Whether you are a creditor’s representative or you’re handling your own business’ debt collection, there’s always a chance of facing a delinquent payer. This is the type of payer that is refusing to pay even after multiple notices and is showing no intention of paying their debt. As a creditor, how can you handle this type of person in a way that won’t hurt your business further?
Before resorting to debt collection or service of a subpoena, here are some strategies you can try:
1. Be consistent with reminders
When a payer starts to slack off with their payments, send them notices right away. Whether you are a landlord or a business owner, it’s crucial to be firm about payment schedules regardless of the type of client you’re dealing with. This way, they will know outright that you don’t and won’t tolerate late payments.

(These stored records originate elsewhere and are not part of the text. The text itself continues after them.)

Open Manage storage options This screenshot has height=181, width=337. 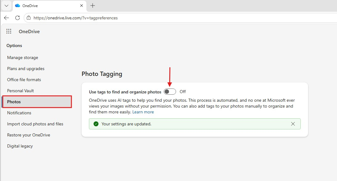tap(22, 57)
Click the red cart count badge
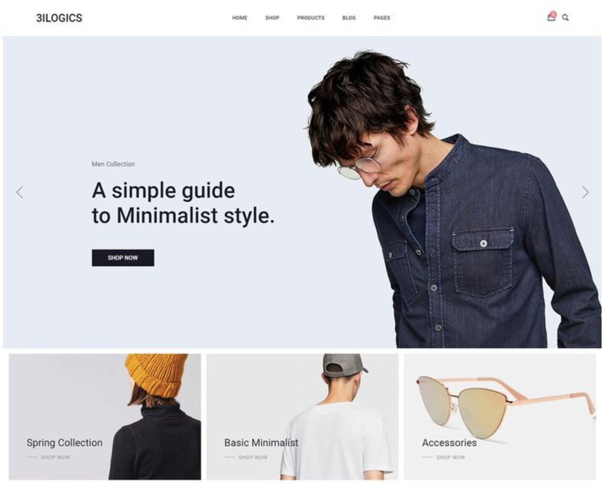Image resolution: width=602 pixels, height=483 pixels. click(x=553, y=14)
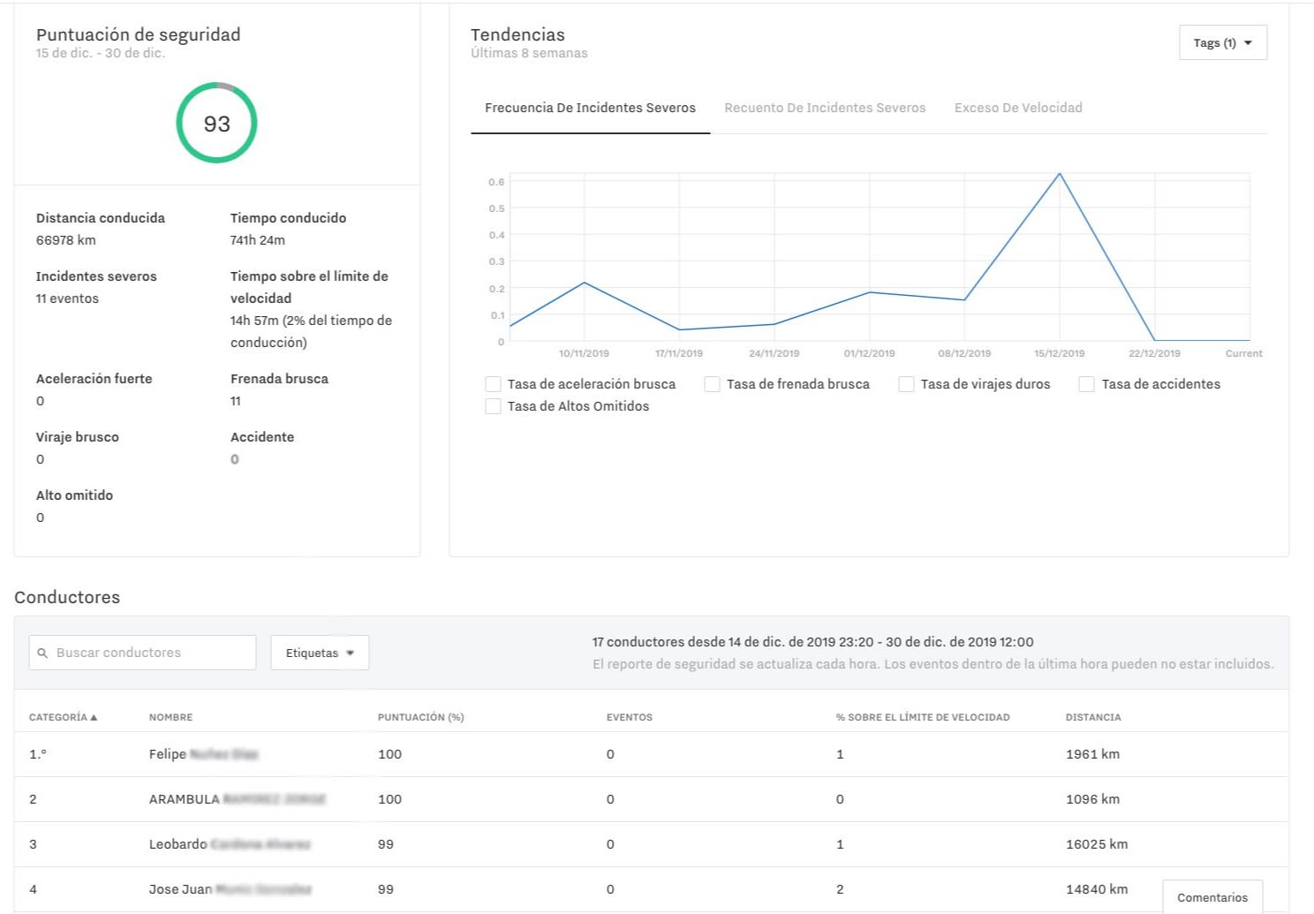Check Tasa de virajes duros
1314x914 pixels.
pyautogui.click(x=906, y=384)
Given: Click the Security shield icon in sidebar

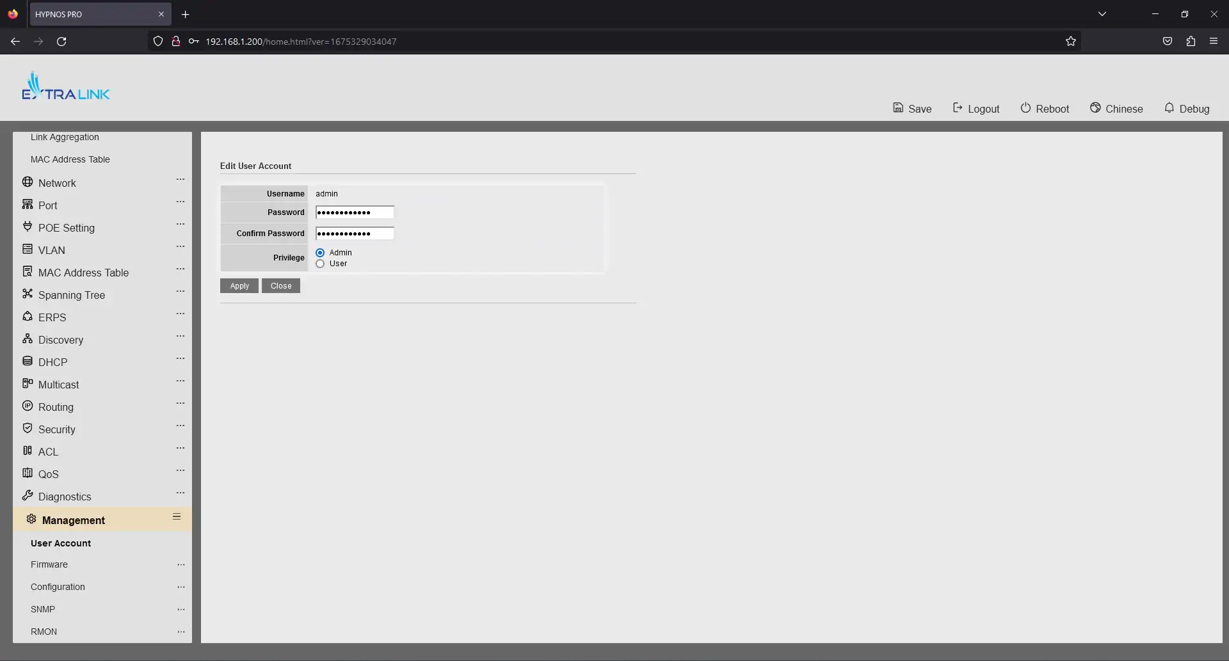Looking at the screenshot, I should (28, 429).
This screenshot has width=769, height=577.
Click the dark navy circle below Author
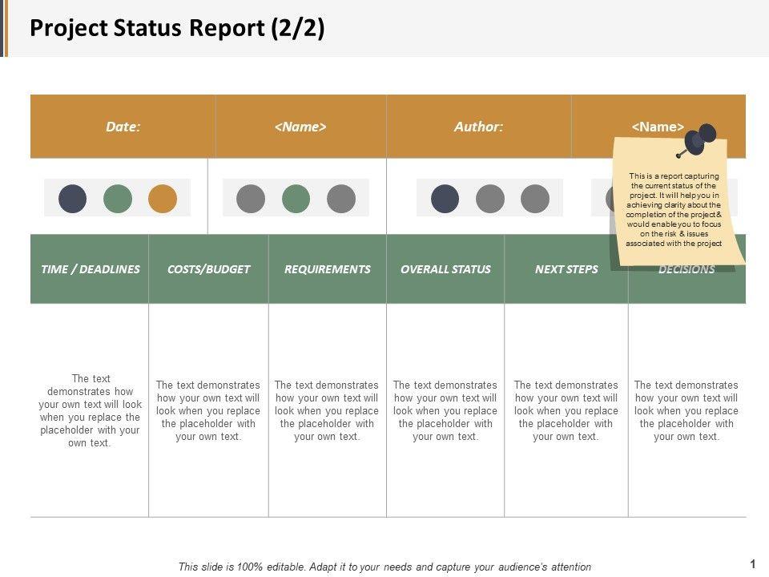(x=445, y=198)
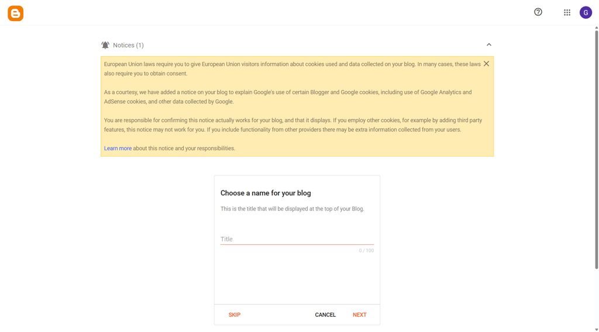Click the CANCEL button
This screenshot has height=332, width=599.
pyautogui.click(x=325, y=315)
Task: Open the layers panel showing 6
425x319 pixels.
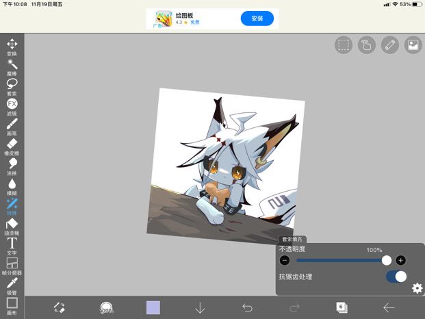Action: click(342, 307)
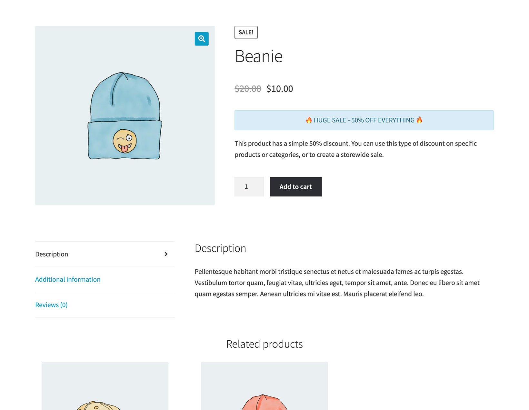Click the HUGE SALE 50% OFF banner
The height and width of the screenshot is (410, 529).
364,120
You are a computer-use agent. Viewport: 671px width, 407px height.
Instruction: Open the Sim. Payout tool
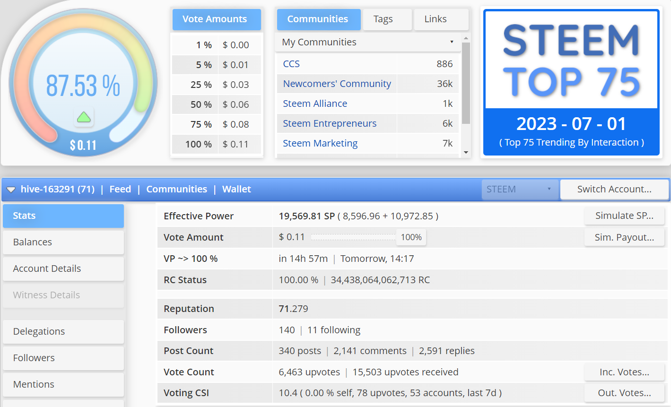coord(624,237)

Send them payment reminders consistently, but not to the point of blowing up their inbox or mailbox. After the first notice, people who intend to pay you will likely respond. For those that don’t, you may have to resort to stricter measures.
2. Offer alternatives
Sometimes, there are valid reasons clients are unable to pay right away, such as loss of employment or unexpected medical bills. For cases like these, you can offer your debtor alternative payment options that would enable you to get your money while making it more possible for your client to pay. For example, if you have rendered a service that costs a significant amount of money, offer instalment payments instead of a one-time payment. You may not get the whole sum right away, but it will make it easier for your client to pay.
3. Meet them in person
Your physical presence is definitely harder to ignore than a late payment notice. That said, if the payer is within a reasonable distance, consider visiting them at their office to remind them of their debt.
4. Send a final invoice or debt collection letter
After multiple notices and your client has not even responded with an explanation of their late payment, it’s time for the next step. Send them a final invoice or a debt collection letter, whichever is more applicable. In this notice, state clearly when you want the payment to be made (for example, “due upon receipt” or “due ten days after receipt”) and your intent to take legal action if they still refuse to pay. Most debtors will make settle their payment after this notice if they want to avoid going to court.
5. Hire a debt collection process service
A debt collection process service is responsible for serving debt collection notices and/or court summons to delinquent payers. Needless to say, this can make debt collection much easier for you. Moreover, if you are unable to reach or locate your payer, skip tracing services are available to find them.
Collecting payment from a delinquent payer is a big headache, especially if you have many other things to deal with. If you are having trouble with a nightmare debtor, use these strategies to get your money while avoiding court proceedings as much as possible.